Currently eight Child Protection Centres are operating in the three districts of Sindh (five in Sukkur district, two in Shikarpur and one in Khairpur district ). Five CFS continue to operate as separate spaces in Sindh.

Safe spaces for children, like this World Vision-supported Child Protection Centre where Sanam is constructing her house, are more crucial than ever to help children cope with the loss of their homes and routines and their sense of stability and normality.

“There is no school in our village, the nearest one being one and half kilometres away in Soomra, and even if there was one we would not have been able to send our children because we cannot afford to do so. With the opening of the Child Protection Centre my children are able to learn and play. They are happy again and love to go to the centre- it has helped them overcome the haunting memories of last year’s flooding and it must continue,” says Sanam’s mother, Ghulam Zahra.

I was not aware about the health and hygiene practices before but after coming to this centre, I have learned that we should wash our hands before and after eating...

In addition to offering children a secure and friendly environment in which to play and learn through informal education, the Child Protection Centres are helping to raise awareness about health and hygiene and child rights, according to Jamal Khan, World Vision’s Child Protection Coordinator in Sukkur. 

“I was not aware about the health and hygiene practices before but after coming to this centre, I have learned that we should wash our hands before and after eating, brush our teeth early in the morning, take a bath daily and cut our nails every week”. “Now I keep myself neat and clean,” says Sanam’s 13- year-old sister Irshad.

Proper handwashing prevents the spread of bacterial diseases and diarrhea, which coupled with dehydration are responsible for much of the sickness and deaths recorded during and after emergencies like the Sindh flooding. 

Sanam is also a quick study and is learning about her rights through the United Nations Convention of the Rights of the Child.
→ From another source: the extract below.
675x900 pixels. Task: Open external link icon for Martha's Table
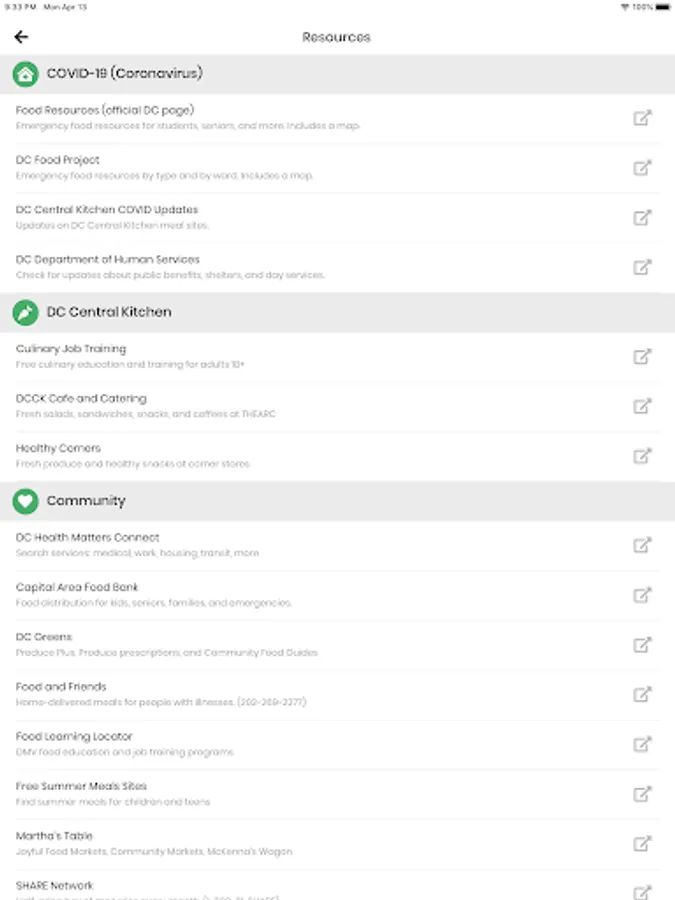[x=642, y=843]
Reading proudly to visitors at the centre she recites, “A child has the right to education, good health and protection from child labor under article 54 of the CRC convention signed on 20th November 1989 which Pakistan ratified in November 1990……”.

“I haven’t been to a school but I’ve learned the English alphabet, numbers, drawing and so many poems in this centre… I like numbers and I want to be a Maths teacher,” says Sanam with an endearing smile.

The needs of the flood-affected communities are vast and funding constraints are hampering relief efforts. With winter fast approaching, displaced people- especially children- will require the resources to prepare them for plummeting temperatures. Adequate shelter and protection are critical to protect families from acute respiratory tract infections and influenza, etc.

World Vision began work in Sindh after last year’s flooding and this year responded quickly to the needs of flood-affected communities through shelter & non-food item packages for 1,675 households (including clean water purification tablets and buckets), Child Friendly Spaces, health consultations and distribution of food rations.

The organisation has assisted almost 90,000 people* in Sindh, as of 1 November 2011.

World Vision aims to target another 15,000 households in the coming weeks by providing tents and essential household items for 7,500 households, and support through ten mobile and static health units including nutrition screening.

These relief efforts are part of World Vision’s broader goal to ensure all children enjoy good health, are educated for life and are cared for, protected and participating in their communities.

With more funding, many more children like Sanam will get the chance to play and fulfill their right to an education and reach their full potential. 


*Shalwar Kameez is the traditional Pakistani clothing with a long flowing shirt and loose trousers.

*Total Beneficiaries - 89,833 individuals, including Shelter & non-food items for 16,008 people, – 545 children involved in Child Friendly Spaces, 7,529 health consultations and food distributions to 70,501 people.